No es el caso de Los destrozos, que vuelve a los tiempos de Menos que cero en otra clase de revisita y, sin embargo, se extravía en gran medida en la maraña de noir y pop que va desarrollando con maestría, pero un poco indiferente, quizás con un exceso de meticulosidad, como enamorado de su propio juguete, de sus propios mecanismos. No parece tener Bret Easton Ellis la total convicción, la fuerza y hasta la inocencia necesarias para ejecutar un mamotreto de terror convincente durante casi 700 páginas.

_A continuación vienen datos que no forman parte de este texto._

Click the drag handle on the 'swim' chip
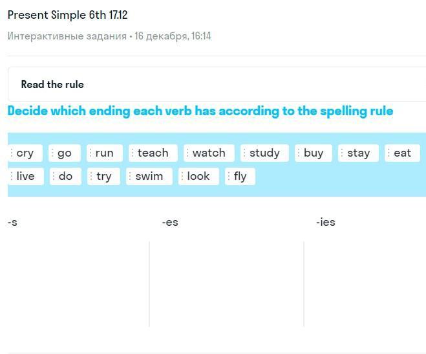Screen dimensions: 426x354 [x=130, y=176]
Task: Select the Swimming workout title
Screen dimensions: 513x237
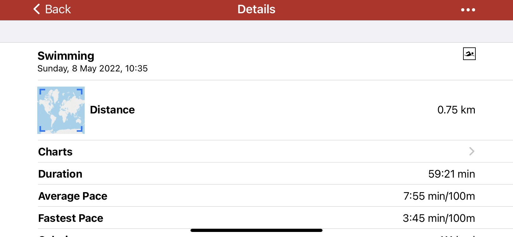Action: 66,56
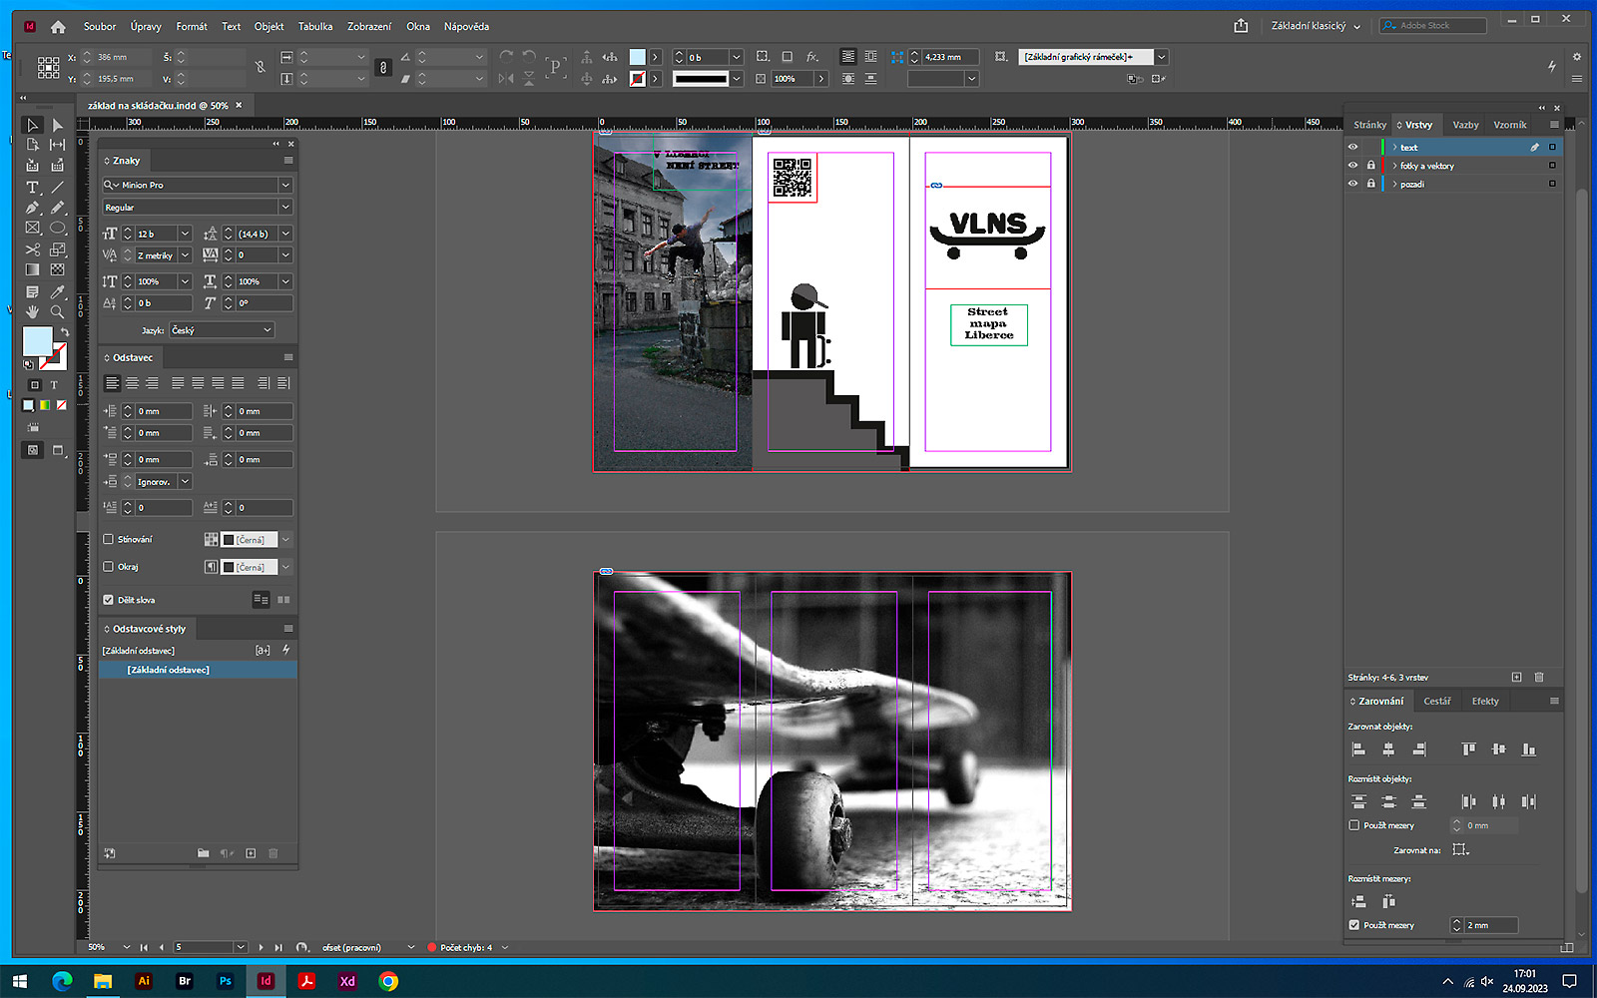Switch to the Stránky tab
Viewport: 1597px width, 998px height.
[x=1369, y=125]
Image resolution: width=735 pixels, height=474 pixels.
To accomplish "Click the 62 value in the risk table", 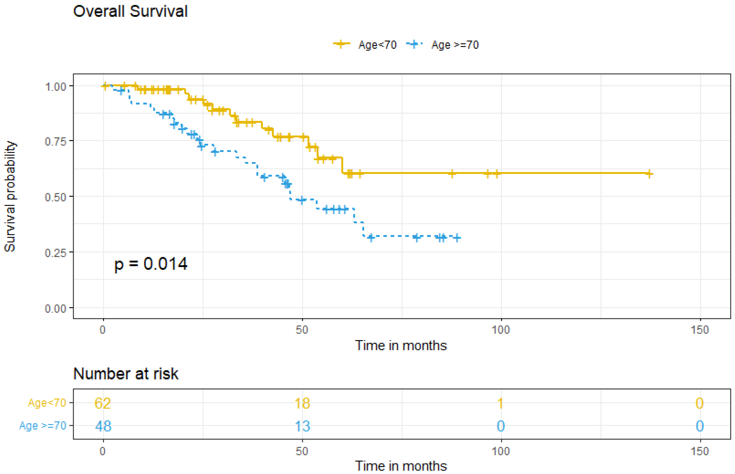I will (x=102, y=403).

Sí se anima y se enciende para hurgar en su homosexualidad adolescente poniéndose en el centro de la ficción- autoficción, con un poder de autoobservación digno de un Hervé Guibert que hubiera sobrevivido al sida, la atracción por la muerte y los desengaños. En esa vehemencia de la sexualidad adolescente, en esa sofisticación tan acerada y a la vez provinciana, conservadora, amarrada, del closet gigantesco de las escuelas de elite, logra Ellis verdad existencial y verdad literaria, crudeza y clarividencia. Sabemos perfectamente que la violencia psicopática y el terror y todo eso que da en llamar los destrozos, en el autor de Menos que cero operan en planos simbólicos, en napas de la conciencia y el subconciente. Lo sabemos. Pero el juego se le escapa de las manos por querer quizás demostrar algo acerca del virtuosismo, de las destrezas para narrar destrozos (y si vamos al caso, Donna Tartt en su primera novela, El secreto, apadrinada por el ya célebre Bret, lo hizo mucho mejor).

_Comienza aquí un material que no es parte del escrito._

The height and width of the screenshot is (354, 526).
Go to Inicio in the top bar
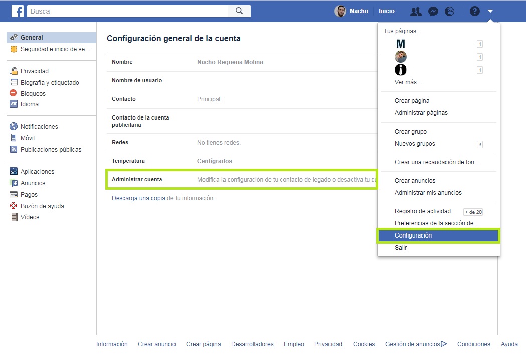[x=386, y=11]
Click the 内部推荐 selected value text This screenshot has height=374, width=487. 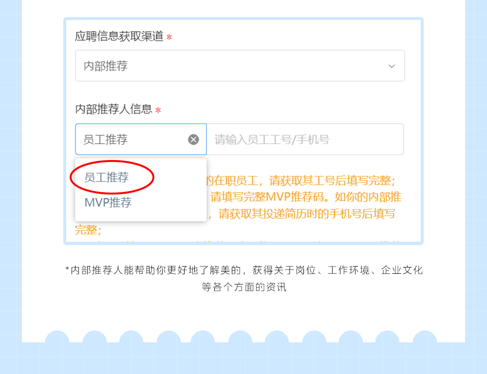106,66
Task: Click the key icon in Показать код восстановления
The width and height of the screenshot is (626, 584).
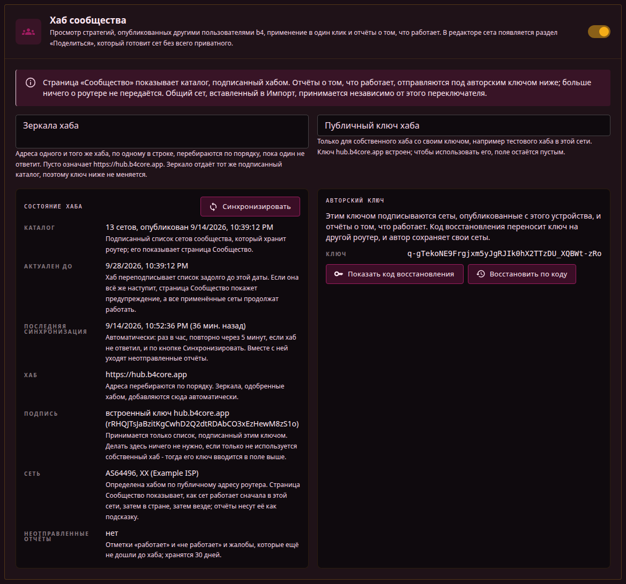Action: [x=339, y=274]
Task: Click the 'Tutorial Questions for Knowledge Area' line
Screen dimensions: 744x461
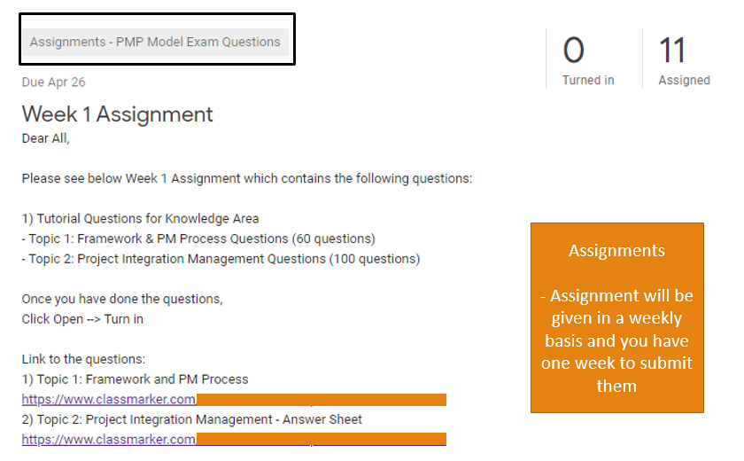Action: tap(140, 218)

Los destrozos es una novela sobre el secreto. Y sobre las infinitas tretas de la simulación que hace que esa suerte de pase de comedia noir que tan fresca le había salido en su segundo libro, Las leyes de la atracción, sea el tono más entrañable de este libro. Porque resulta que en un momento al joven Bret se le revela que todos saben su secreto, que todos tienen algo con el secreto, que no hay secreto. Se asoma a la aterradora –esta vez sí, el buen terror- revelación de que quizás su secreto no le importa a nadie salvo a sí mismo, y quizás por eso la novela esté dedicada –sombríamente, auténticamente- “Para nadie”.

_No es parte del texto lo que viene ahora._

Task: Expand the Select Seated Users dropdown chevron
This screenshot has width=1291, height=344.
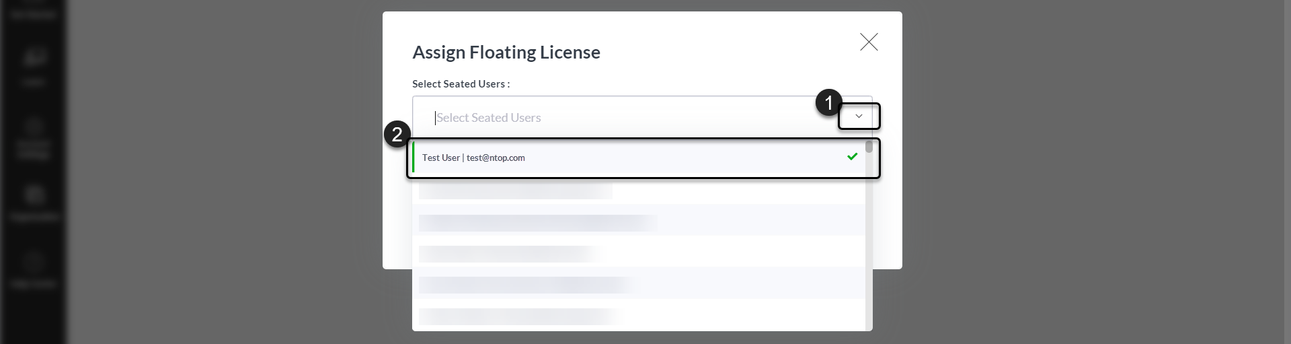Action: click(x=859, y=116)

Así que volver a los 17 era el regreso al comienzo del vacío, volver a darse la cabeza contra la pared. Pudo haber sido dicho en forma más concisa y determinante, sin tanto sacar a pasear los monstruos internos. De todos modos, se agradece siempre ese sentimiento que se tiene con Bret Easton Ellis de que ha leído o intuido a Arlt, a Puig, su rabia controlada pero intacta hacia lo peor del ser norteamericano, su comprensión profunda de que la lucidez no es la sensatez y de que no hay belleza en la locura, su irredento nihilismo como el más genuino espíritu adolescente. Como a todo buen racionalista, a veces se le escapan los monstruos, es verdad y, aun así, los jóvenes de ayer, la Generación X ya vencida por el tiempo, sabe reconocer a una de sus mejores espadas.